=== MATERIAL SHOWN ===

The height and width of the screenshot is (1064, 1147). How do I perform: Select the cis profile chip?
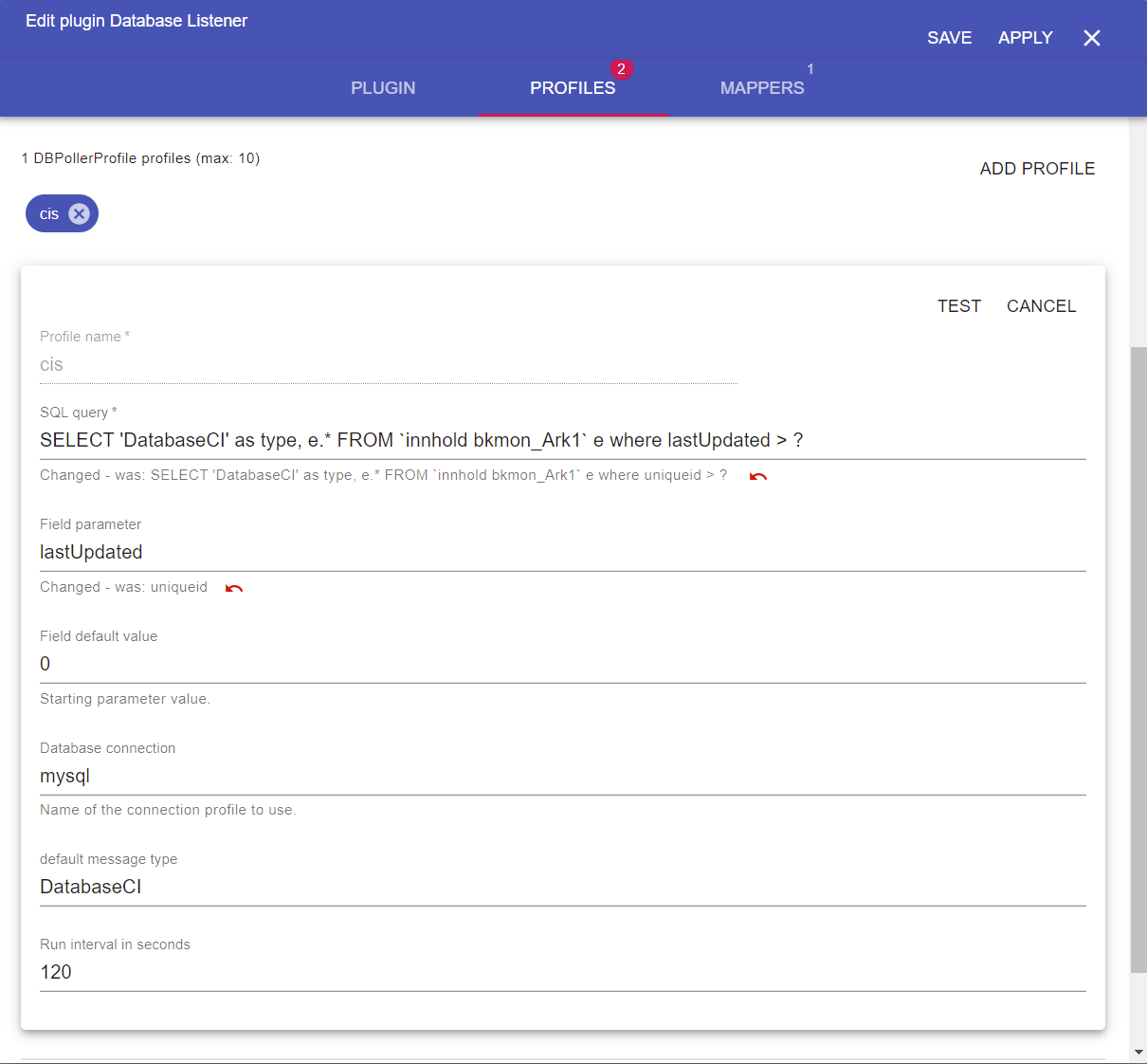point(49,214)
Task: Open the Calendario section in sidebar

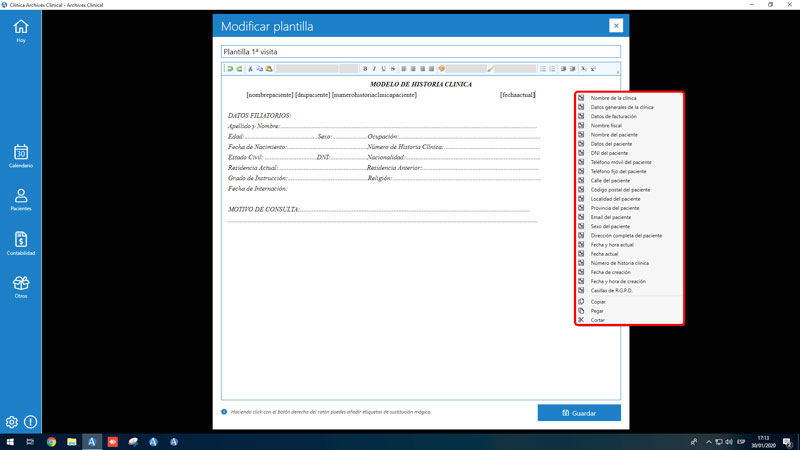Action: point(21,155)
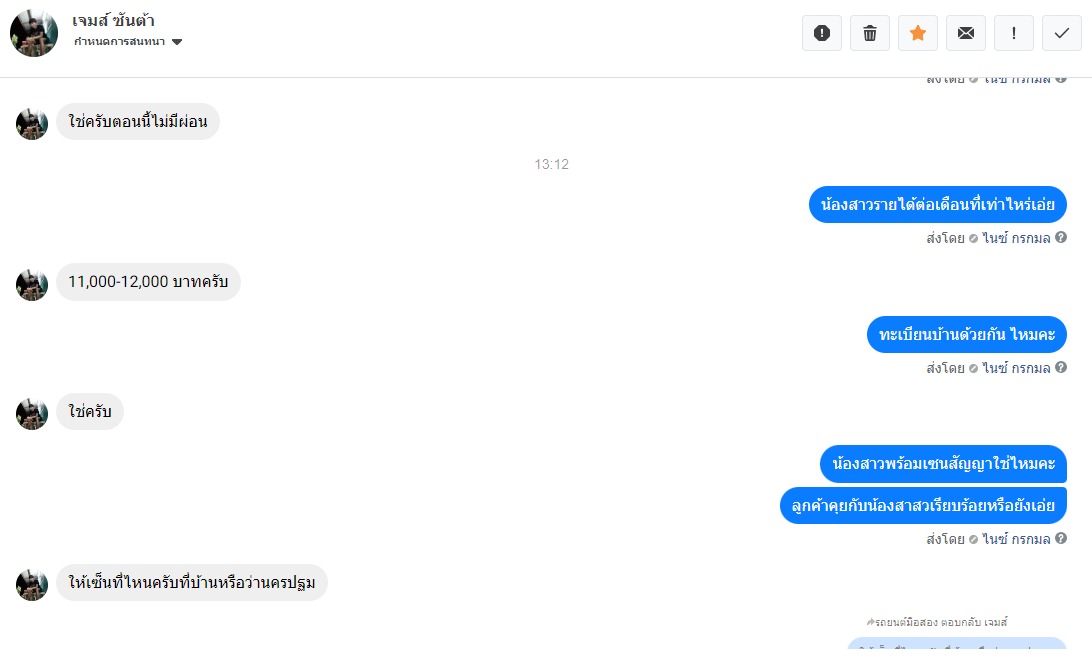Image resolution: width=1092 pixels, height=656 pixels.
Task: Select the blue bubble น้องสาวพร้อมเซนสัญญาใช่ไหมคะ
Action: (944, 464)
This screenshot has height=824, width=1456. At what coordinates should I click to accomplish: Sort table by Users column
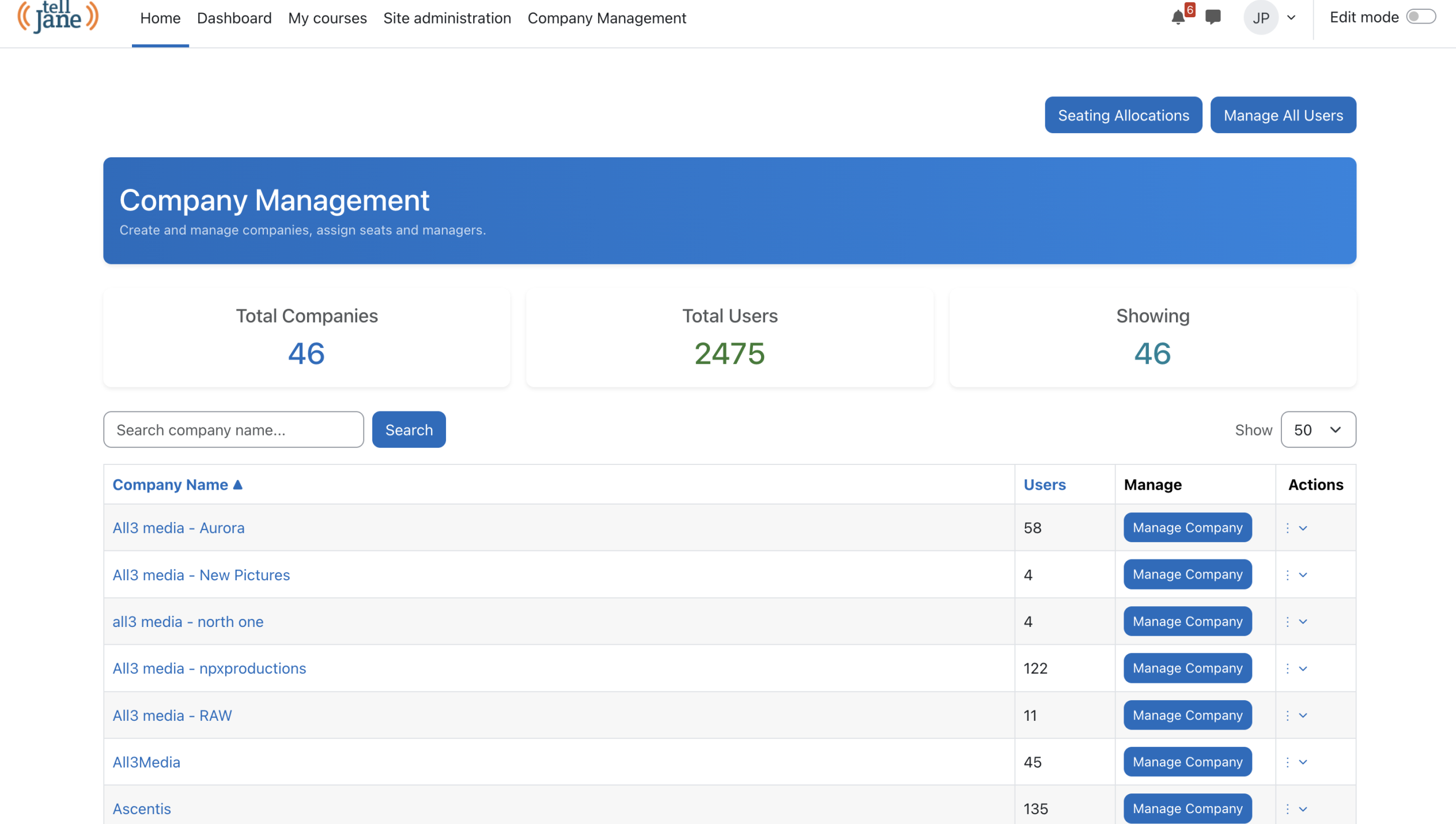coord(1044,485)
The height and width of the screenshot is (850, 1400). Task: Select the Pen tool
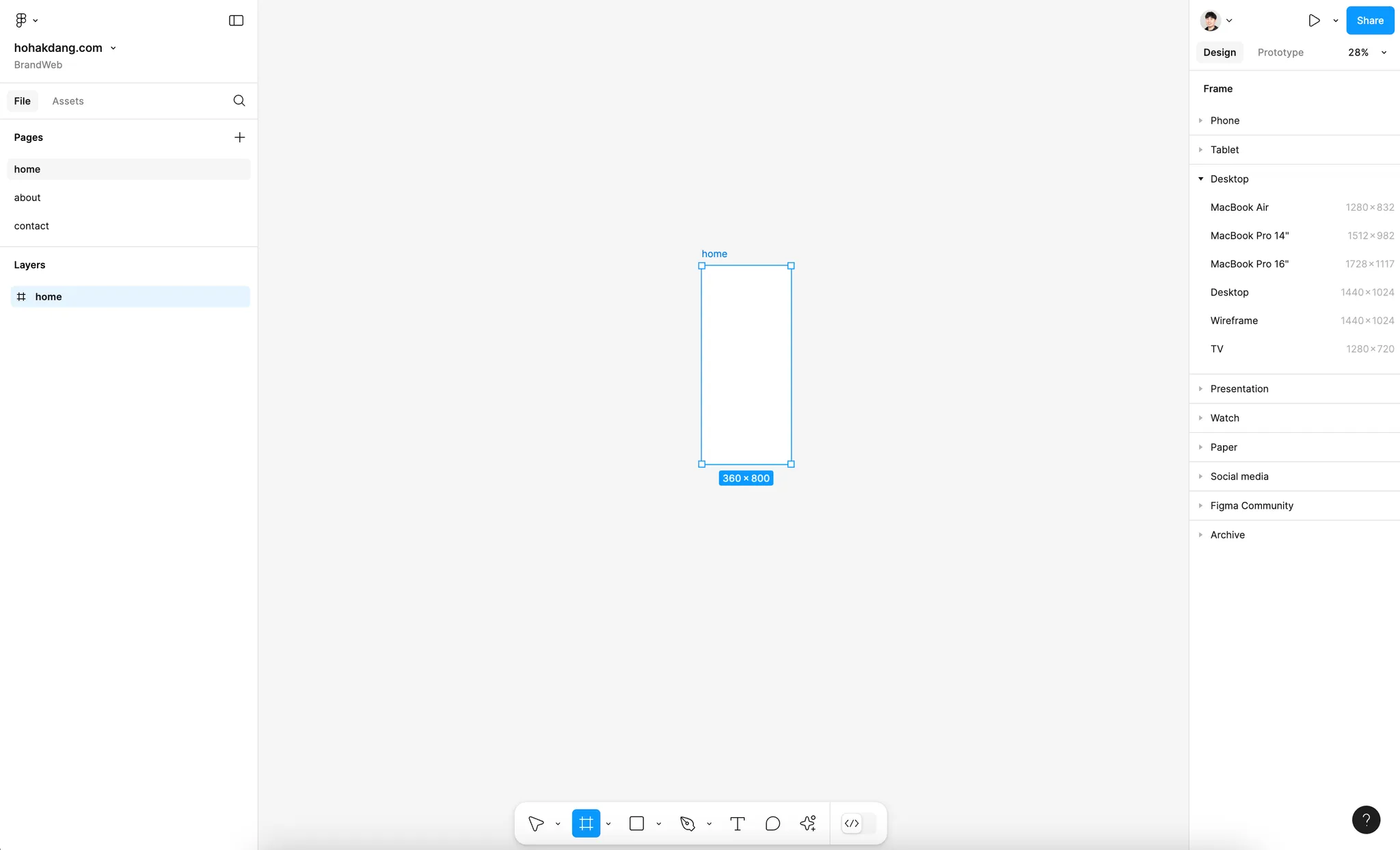click(x=688, y=823)
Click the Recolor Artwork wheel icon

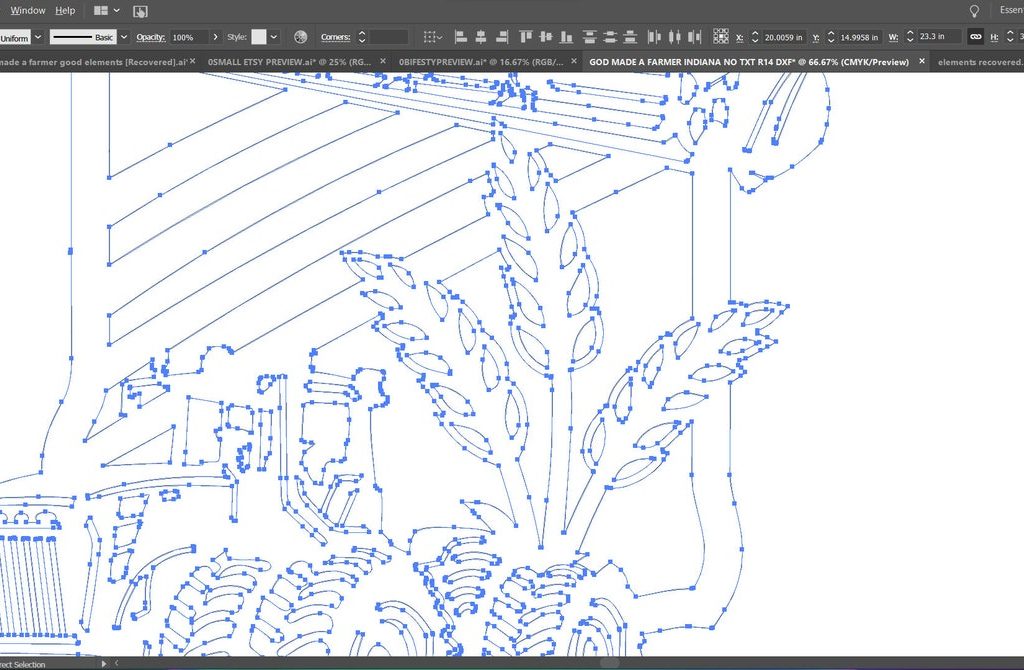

===

→ **DIRECTIONS**: Transcribe every one of the items above verbatim, reproducing each line in its original order. Omit the pictures from your transcription.

→ **REPLY**:
The height and width of the screenshot is (1064, 1147). How do I perform: Select the cis profile chip?
point(49,214)
Task: Open the Calendario section in sidebar

Action: point(21,155)
Image resolution: width=1092 pixels, height=656 pixels.
Task: Select the blue bubble น้องสาวพร้อมเซนสัญญาใช่ไหมคะ
Action: (944, 464)
This screenshot has height=824, width=1456. At what coordinates should I click to accomplish: Sort table by Users column
coord(1044,485)
The height and width of the screenshot is (850, 1400). Task: Select the Pen tool
click(x=688, y=823)
Click the Recolor Artwork wheel icon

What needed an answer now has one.